Queens is the biggest borough of New York City and the second most populated, inhabited by an impressive array of individuals from all walks of life which makes it a melting pot open to all kinds of influences. One kid grew up here, obsessed with three things: music, sneakers and breakfast cereals and he would become one of the most prolific creators in the last decade. His name is Ronnie Fieg, and we're going to tell his story.

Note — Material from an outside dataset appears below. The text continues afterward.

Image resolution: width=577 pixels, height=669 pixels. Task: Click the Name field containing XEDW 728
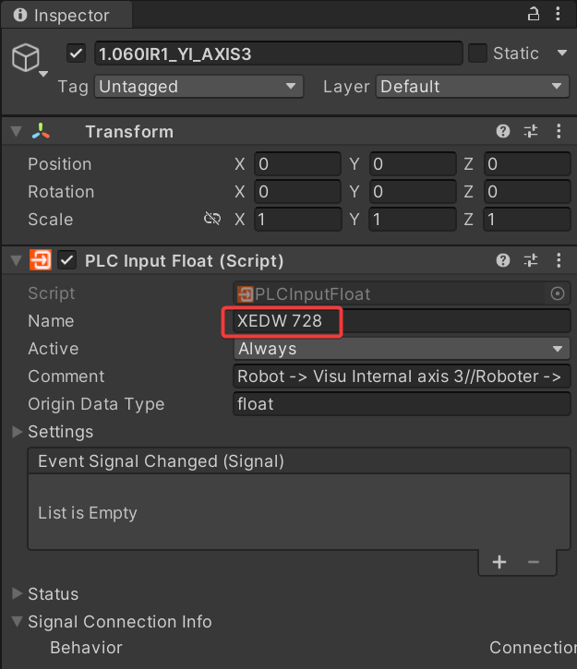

Childhood: Relationship with Queens
A child dreaming about pairs of Reebok Pumps and receiving a pair of Asics Gel-Lyte III, and then his first pair of Nike Air Max 90’s at the age of 8. He and his friends wore Scottie Pippen's kicks when everyone wanted to be Michael Jordan. Ronnie didn't know what all these things would have meant decades later and how much his childhood in Queens would influence him. "Growing up in Queens is like the number one melting pot in the world. That's what shaped my childhood and influenced me to become who I am. It was the most important time in my life: just hearing things for the first time, seeing things for the first time, learning just like being a sponge... So my sister would work in the city and she would put me onto things. I remember she used to wear shearling jackets and Timberland hiking boots with the tags still out in the boots: that was the thing that was happening in the city and she'd get like laughed at in school just the way I would get laughed at later when I started working in the city. At the age 13, 14 I started wearing like royal suede Wallabees and New Balances and Queens was like a little late to the game with that, but Queens also had its own style that I would bring to the city whenever I would go out. That was very much in effect" - he stated on September 2017 during The Blueprint, the interview series by Complex Chief Content Officer Noah Callahan-Bever.
Turning Point: David Z
At 13 there was the first and maybe the most important turning point of RF's life; David Z, first cousin of Ronnie's mother. Z offered him an envelope of cash to celebrate his Bar Mitzvah and Ronnie gave it back instead asking for a job. Over time David Z had become an institution in New York in regard to shoes. "He was that dude growing up that everybody in the family just wanted to be, the coolest dude I knew, like my idol. I saw this guy that owned his own stores and did whatever he wanted to do. I was intrigued by that at a really young age, I thought that was like something that I can do. I used to see the store and how people interacted there, the music and the culture: it was way different than what I was seeing in Queens. I was really young but I wanted a job, I wanted to start working there and to see what life was outside of my neighborhood". With that passion, David Z couldn't say no. Ronnie started from the very bottom, in the stockroom, learning everything about footwear, marketing, product placement, and managing a successful business. Soon Fieg was working on the sales floor: "At the age of 15 I was now helping every dope celebrity, I was working on 8th Street and between the fifth and sixth Avenue was like the most influential block in America. On the weekends they all parked on 8th Street: Diddy, Jay Z, Missy Elliott, Busta Rhymes... Everybody had their own tastes and own individual style". And, "Those were the days that made up the DNA of who I am" (GQ, December 2016).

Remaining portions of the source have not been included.